Saving right whales and lobsters too

From ANIMAL PEOPLE, May 1997:

Infuriating New England lobster fishers with recent
court victories that restrict their methods on behalf of endangered
northern right whales, Richard “Mad Max” Strahan
may save the lobsters too.
A vegetarian Buddhist tai chi practitioner, Strahan
has “no permanent address or telephone,” according to
Portland Press Herald staff writer Edie Lau, but does have
an e-mail address and self-taught expertise in marine biology
and law. As “a confrontational street person,” again in
Lau’s words, Straham last September forced the National
Marine Fisheries Service to produce rules published April 4
that as outlined in a NMFS summary, “restrict the federal
portion of Cape Cod Bay right whale critical habitat to certain
lobster gear types” from April 1 until May 15, and
“close the entire Great South Channel right whale critical
habitat to lobster pot fishing from April 1 to June 30.”

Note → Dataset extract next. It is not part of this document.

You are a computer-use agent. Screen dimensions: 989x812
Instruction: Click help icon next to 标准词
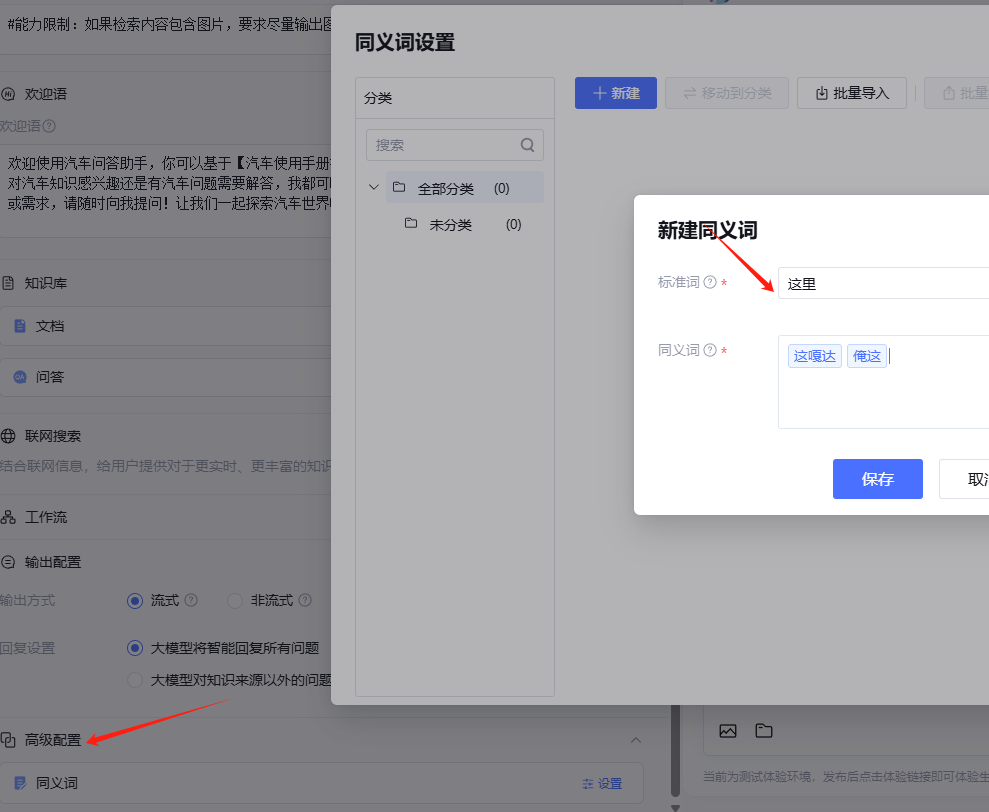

Expecting Strahan’s precedents to hold in Maine as
well as Massachusetts, NMFS on April 3 proposed similar
rules for Gulf of Maine lobstering––which prompted protest
from Governor Angus King and inspired Senator Olympia
Snowe (R-Me.) to promise a field hearing in Maine of the
Senate Subcommittee on Oceans and Fisheries.
Maine commissioner of marine resources Robin
Alden estimates the worth of the state’s lobster industry at
$102 million a year. The cost of complying with the NMFS
standards, he says, would be $40 million to $70 million.
“We all have to get together and work on this one,”
cautioned Maine Lobstermen’s Association president David
Cousins, “because if we don’t win it, we’re dead. We’re
going to have to do this in a politically correct manner,” he
continued. “This is one of the most endangered species on
the planet and everybody loves whales. We don’t need to pit
ourselves against the right whale. We’ll lose every time. It’s
us against the stupidity of bureaucracy.”
But Portland Shellfish salesperson Al Jordan hinted
that other fishers don’t see it that way. “In talking with some
guys who are a few cans short of a six-pack,” he told Lau,
“I’ve heard them say, ‘If there’s only 300 whales between
me and fishing, then it could be solved. If that’s a threat,
you eliminate the threat. We’re talking survival.’”
Two northern right whales are known to have
drowned after entanglement in lobster lines during the past
two decades. Both were among the eight recorded northern
right whale deaths last year. The deaths were offset by 16
known births last winter off North Carolina, the only known
northern right whale calving area. Just one calf is known to
have died. Expecting more trouble from Strahan, NMFS last
December 1 closed driftnet swordfishing in U.S. Atlantic
waters until May 29, including the Gulf of Mexico and the
Caribbean, and “reinitiated consultation under the
Endangered Species Act,” said a press release, “due to new
information on the status of the northern right whale.”
There were as many as 80,000 northern right
whales before they were intensively hunted during the 18th
and early 19th centuries, but may have been as few as 100
by 1850. Until last year, northern right whales were
believed to be virtually extinct in Pacific waters, but Seattle
scientist Pam Goddard photographed two adults with a baby
from the deck of the research ship Arcturus last summer.
Three groups of southern right whales survive: a
seldom-seen remnant population off Brazil, rediscovered
less than 20 years ago by Jose Truda Palazzo; about 2,300
off the South African coast including a record 146 cow-andcalf
pairs photographed last year by University of Pretoria
senior whale researcher Peter Best; and a similar population
who mate in the Great Australian Bight Whale Sanctuary.
Maine lobstering is still booming, but signs of
depletion last year brought trap labeling requirements and a
limit of 1,200 traps per license holder. The rules withstood a
court challenge last August. The Massachusetts legislature is
considering strengthening its lobstering requirements, to deal
more firmly with illegal catches of egg-bearing females.